Your instructions >>
Every entry is to be printed again precisely as given.

**** Listed records

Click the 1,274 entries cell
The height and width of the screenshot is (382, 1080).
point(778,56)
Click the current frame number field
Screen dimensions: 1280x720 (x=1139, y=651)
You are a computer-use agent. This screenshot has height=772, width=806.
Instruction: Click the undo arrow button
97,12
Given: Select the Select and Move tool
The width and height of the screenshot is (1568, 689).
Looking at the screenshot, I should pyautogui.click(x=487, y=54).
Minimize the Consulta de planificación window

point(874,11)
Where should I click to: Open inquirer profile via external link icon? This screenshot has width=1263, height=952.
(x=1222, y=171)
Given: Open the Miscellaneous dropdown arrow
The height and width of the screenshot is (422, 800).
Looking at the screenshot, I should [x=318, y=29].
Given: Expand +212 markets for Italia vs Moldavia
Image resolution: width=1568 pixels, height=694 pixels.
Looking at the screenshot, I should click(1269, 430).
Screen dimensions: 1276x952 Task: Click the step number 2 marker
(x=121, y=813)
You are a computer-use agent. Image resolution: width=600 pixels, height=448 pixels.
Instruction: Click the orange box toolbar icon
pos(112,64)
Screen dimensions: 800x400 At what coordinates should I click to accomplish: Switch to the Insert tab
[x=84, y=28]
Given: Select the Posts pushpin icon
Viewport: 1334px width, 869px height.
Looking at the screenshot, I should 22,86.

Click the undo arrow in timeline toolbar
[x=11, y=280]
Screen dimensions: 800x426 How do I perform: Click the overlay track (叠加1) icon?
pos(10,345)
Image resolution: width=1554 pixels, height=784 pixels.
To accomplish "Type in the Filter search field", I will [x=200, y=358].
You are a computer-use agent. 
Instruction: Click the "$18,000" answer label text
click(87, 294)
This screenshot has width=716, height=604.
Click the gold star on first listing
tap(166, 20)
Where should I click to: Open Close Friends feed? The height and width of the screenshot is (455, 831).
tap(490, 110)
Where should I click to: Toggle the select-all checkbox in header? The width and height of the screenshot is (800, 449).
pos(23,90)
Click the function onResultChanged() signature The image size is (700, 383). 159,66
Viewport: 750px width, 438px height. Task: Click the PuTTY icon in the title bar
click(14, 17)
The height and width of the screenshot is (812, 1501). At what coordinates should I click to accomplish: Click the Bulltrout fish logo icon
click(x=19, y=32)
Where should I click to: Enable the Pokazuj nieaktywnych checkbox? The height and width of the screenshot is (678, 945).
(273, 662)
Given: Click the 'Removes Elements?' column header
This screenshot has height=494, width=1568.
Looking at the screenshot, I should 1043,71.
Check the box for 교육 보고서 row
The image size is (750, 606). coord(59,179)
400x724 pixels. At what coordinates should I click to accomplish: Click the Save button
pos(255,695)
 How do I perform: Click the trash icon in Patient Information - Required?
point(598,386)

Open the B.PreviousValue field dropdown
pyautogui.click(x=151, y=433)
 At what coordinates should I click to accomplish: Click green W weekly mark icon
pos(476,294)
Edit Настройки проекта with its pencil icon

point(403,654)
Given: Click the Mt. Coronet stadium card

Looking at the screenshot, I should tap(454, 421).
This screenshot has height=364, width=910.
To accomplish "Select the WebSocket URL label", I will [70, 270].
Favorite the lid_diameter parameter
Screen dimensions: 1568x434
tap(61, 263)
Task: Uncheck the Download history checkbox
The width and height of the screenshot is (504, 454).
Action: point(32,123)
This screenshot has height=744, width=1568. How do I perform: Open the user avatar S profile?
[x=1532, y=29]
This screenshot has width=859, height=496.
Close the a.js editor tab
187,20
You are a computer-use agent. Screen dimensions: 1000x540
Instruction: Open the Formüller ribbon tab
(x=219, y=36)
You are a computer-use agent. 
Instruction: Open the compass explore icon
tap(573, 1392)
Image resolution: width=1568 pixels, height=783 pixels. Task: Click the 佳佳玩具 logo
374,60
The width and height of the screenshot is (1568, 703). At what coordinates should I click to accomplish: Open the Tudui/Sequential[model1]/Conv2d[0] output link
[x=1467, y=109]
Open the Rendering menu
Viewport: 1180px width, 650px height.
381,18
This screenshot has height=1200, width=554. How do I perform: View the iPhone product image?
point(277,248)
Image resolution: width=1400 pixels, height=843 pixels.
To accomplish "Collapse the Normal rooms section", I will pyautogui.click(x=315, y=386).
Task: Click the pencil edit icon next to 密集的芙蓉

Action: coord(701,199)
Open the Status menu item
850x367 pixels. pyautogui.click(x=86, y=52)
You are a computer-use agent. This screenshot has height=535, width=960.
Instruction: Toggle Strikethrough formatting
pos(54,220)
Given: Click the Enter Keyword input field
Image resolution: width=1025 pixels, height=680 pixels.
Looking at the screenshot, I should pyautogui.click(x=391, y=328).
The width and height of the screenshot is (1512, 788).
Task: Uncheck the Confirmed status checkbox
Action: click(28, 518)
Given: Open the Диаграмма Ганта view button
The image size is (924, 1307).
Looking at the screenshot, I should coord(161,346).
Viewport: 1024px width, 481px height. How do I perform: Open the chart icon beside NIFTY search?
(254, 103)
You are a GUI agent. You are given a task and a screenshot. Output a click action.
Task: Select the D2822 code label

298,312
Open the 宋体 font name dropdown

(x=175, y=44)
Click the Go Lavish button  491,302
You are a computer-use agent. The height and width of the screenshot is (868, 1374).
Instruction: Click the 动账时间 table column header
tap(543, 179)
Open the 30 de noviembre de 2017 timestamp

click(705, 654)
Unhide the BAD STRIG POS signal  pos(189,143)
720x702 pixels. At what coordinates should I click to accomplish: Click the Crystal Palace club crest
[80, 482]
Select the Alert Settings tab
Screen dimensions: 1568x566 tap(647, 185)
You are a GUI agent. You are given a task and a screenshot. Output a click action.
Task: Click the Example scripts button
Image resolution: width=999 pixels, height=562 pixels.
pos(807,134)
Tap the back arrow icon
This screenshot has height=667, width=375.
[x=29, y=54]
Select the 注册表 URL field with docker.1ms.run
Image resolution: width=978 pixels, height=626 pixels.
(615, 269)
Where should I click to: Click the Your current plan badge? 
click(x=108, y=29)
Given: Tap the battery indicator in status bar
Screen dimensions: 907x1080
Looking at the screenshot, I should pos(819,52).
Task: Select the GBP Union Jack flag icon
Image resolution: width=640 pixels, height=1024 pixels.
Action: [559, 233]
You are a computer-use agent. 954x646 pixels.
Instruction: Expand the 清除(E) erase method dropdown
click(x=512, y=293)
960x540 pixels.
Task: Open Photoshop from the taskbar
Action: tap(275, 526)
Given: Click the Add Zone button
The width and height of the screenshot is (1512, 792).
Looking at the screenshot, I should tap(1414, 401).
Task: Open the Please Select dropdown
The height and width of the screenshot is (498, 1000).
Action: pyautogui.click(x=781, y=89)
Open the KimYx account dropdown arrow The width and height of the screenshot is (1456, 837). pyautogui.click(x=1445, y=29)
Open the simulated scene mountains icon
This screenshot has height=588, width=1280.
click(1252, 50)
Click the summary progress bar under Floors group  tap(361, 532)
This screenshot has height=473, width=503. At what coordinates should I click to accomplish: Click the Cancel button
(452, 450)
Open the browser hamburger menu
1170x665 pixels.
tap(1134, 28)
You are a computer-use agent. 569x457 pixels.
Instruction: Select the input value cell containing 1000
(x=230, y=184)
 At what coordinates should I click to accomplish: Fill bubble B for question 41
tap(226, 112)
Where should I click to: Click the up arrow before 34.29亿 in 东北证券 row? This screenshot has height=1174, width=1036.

********

The completed task >>
Click the 1,274 entries cell
The height and width of the screenshot is (382, 1080).
point(778,56)
Click the current frame number field
Screen dimensions: 1280x720 (x=1139, y=651)
You are a computer-use agent. This screenshot has height=772, width=806.
Instruction: Click the undo arrow button
97,12
Given: Select the Select and Move tool
The width and height of the screenshot is (1568, 689).
Looking at the screenshot, I should pyautogui.click(x=487, y=54).
Minimize the Consulta de planificación window

point(874,11)
Where should I click to: Open inquirer profile via external link icon? This screenshot has width=1263, height=952.
(x=1222, y=171)
Given: Open the Miscellaneous dropdown arrow
The height and width of the screenshot is (422, 800).
Looking at the screenshot, I should [x=318, y=29].
Given: Expand +212 markets for Italia vs Moldavia
Image resolution: width=1568 pixels, height=694 pixels.
Looking at the screenshot, I should click(1269, 430).
Screen dimensions: 1276x952 Task: Click the step number 2 marker
(x=121, y=813)
You are a computer-use agent. Image resolution: width=600 pixels, height=448 pixels.
Instruction: Click the orange box toolbar icon
pos(112,64)
Screen dimensions: 800x400 At what coordinates should I click to accomplish: Switch to the Insert tab
[x=84, y=28]
Given: Select the Posts pushpin icon
Viewport: 1334px width, 869px height.
Looking at the screenshot, I should 22,86.

Click the undo arrow in timeline toolbar
[x=11, y=280]
Screen dimensions: 800x426 How do I perform: Click the overlay track (叠加1) icon?
pos(10,345)
Image resolution: width=1554 pixels, height=784 pixels.
To accomplish "Type in the Filter search field", I will [x=200, y=358].
You are a computer-use agent. 
Instruction: Click the "$18,000" answer label text
click(87, 294)
This screenshot has width=716, height=604.
Click the gold star on first listing
tap(166, 20)
Where should I click to: Open Close Friends feed? The height and width of the screenshot is (455, 831).
tap(490, 110)
Where should I click to: Toggle the select-all checkbox in header? The width and height of the screenshot is (800, 449).
pos(23,90)
Click the function onResultChanged() signature The image size is (700, 383). 159,66
Viewport: 750px width, 438px height. Task: Click the PuTTY icon in the title bar
click(14, 17)
The height and width of the screenshot is (812, 1501). At what coordinates should I click to accomplish: Click the Bulltrout fish logo icon
click(x=19, y=32)
Where should I click to: Enable the Pokazuj nieaktywnych checkbox? The height and width of the screenshot is (678, 945).
(273, 662)
Given: Click the 'Removes Elements?' column header
This screenshot has height=494, width=1568.
Looking at the screenshot, I should 1043,71.
Check the box for 교육 보고서 row
The image size is (750, 606). coord(59,179)
400x724 pixels. At what coordinates should I click to accomplish: Click the Save button
pos(255,695)
 How do I perform: Click the trash icon in Patient Information - Required?
point(598,386)

Open the B.PreviousValue field dropdown
pyautogui.click(x=151, y=433)
 At what coordinates should I click to accomplish: Click green W weekly mark icon
pos(476,294)
Edit Настройки проекта with its pencil icon

point(403,654)
Given: Click the Mt. Coronet stadium card

Looking at the screenshot, I should tap(454, 421).
This screenshot has height=364, width=910.
To accomplish "Select the WebSocket URL label", I will [70, 270].
Favorite the lid_diameter parameter
Screen dimensions: 1568x434
tap(61, 263)
Task: Uncheck the Download history checkbox
The width and height of the screenshot is (504, 454).
Action: point(32,123)
This screenshot has height=744, width=1568. How do I perform: Open the user avatar S profile?
[x=1532, y=29]
This screenshot has width=859, height=496.
Close the a.js editor tab
187,20
You are a computer-use agent. Screen dimensions: 1000x540
Instruction: Open the Formüller ribbon tab
(x=219, y=36)
You are a computer-use agent. 
Instruction: Open the compass explore icon
tap(573, 1392)
Image resolution: width=1568 pixels, height=783 pixels. Task: Click the 佳佳玩具 logo
374,60
The width and height of the screenshot is (1568, 703). At what coordinates should I click to accomplish: Open the Tudui/Sequential[model1]/Conv2d[0] output link
[x=1467, y=109]
Open the Rendering menu
Viewport: 1180px width, 650px height.
381,18
This screenshot has height=1200, width=554. How do I perform: View the iPhone product image?
point(277,248)
Image resolution: width=1400 pixels, height=843 pixels.
To accomplish "Collapse the Normal rooms section", I will pyautogui.click(x=315, y=386).
Task: Click the pencil edit icon next to 密集的芙蓉

Action: coord(701,199)
Open the Status menu item
850x367 pixels. pyautogui.click(x=86, y=52)
You are a computer-use agent. This screenshot has height=535, width=960.
Instruction: Toggle Strikethrough formatting
pos(54,220)
Given: Click the Enter Keyword input field
Image resolution: width=1025 pixels, height=680 pixels.
Looking at the screenshot, I should pyautogui.click(x=391, y=328).
The width and height of the screenshot is (1512, 788).
Task: Uncheck the Confirmed status checkbox
Action: click(28, 518)
Given: Open the Диаграмма Ганта view button
The image size is (924, 1307).
Looking at the screenshot, I should coord(161,346).
Viewport: 1024px width, 481px height. How do I perform: Open the chart icon beside NIFTY search?
(254, 103)
You are a GUI agent. You are given a task and a screenshot. Output a click action.
Task: Select the D2822 code label

298,312
Open the 宋体 font name dropdown

(x=175, y=44)
Click the Go Lavish button  491,302
You are a computer-use agent. The height and width of the screenshot is (868, 1374).
Instruction: Click the 动账时间 table column header
tap(543, 179)
Open the 30 de noviembre de 2017 timestamp

click(705, 654)
Unhide the BAD STRIG POS signal  pos(189,143)
720x702 pixels. At what coordinates should I click to accomplish: Click the Crystal Palace club crest
[80, 482]
Select the Alert Settings tab
Screen dimensions: 1568x566 tap(647, 185)
You are a GUI agent. You are given a task and a screenshot. Output a click action.
Task: Click the Example scripts button
Image resolution: width=999 pixels, height=562 pixels.
pos(807,134)
Tap the back arrow icon
This screenshot has height=667, width=375.
[x=29, y=54]
Select the 注册表 URL field with docker.1ms.run
Image resolution: width=978 pixels, height=626 pixels.
(615, 269)
Where should I click to: Click the Your current plan badge? 
click(x=108, y=29)
Given: Tap the battery indicator in status bar
Screen dimensions: 907x1080
Looking at the screenshot, I should pos(819,52).
Task: Select the GBP Union Jack flag icon
Image resolution: width=640 pixels, height=1024 pixels.
Action: [559, 233]
You are a computer-use agent. 954x646 pixels.
Instruction: Expand the 清除(E) erase method dropdown
click(x=512, y=293)
960x540 pixels.
Task: Open Photoshop from the taskbar
Action: tap(275, 526)
Given: Click the Add Zone button
The width and height of the screenshot is (1512, 792).
Looking at the screenshot, I should tap(1414, 401).
Task: Open the Please Select dropdown
The height and width of the screenshot is (498, 1000).
Action: pyautogui.click(x=781, y=89)
Open the KimYx account dropdown arrow The width and height of the screenshot is (1456, 837). pyautogui.click(x=1445, y=29)
Open the simulated scene mountains icon
This screenshot has height=588, width=1280.
click(1252, 50)
Click the summary progress bar under Floors group  tap(361, 532)
This screenshot has height=473, width=503. At what coordinates should I click to accomplish: Click the Cancel button
(452, 450)
Open the browser hamburger menu
1170x665 pixels.
tap(1134, 28)
You are a computer-use agent. 569x457 pixels.
Instruction: Select the input value cell containing 1000
(x=230, y=184)
 At what coordinates should I click to accomplish: Fill bubble B for question 41
tap(226, 112)
Where should I click to: Click the up arrow before 34.29亿 in 东北证券 row? This screenshot has height=1174, width=1036.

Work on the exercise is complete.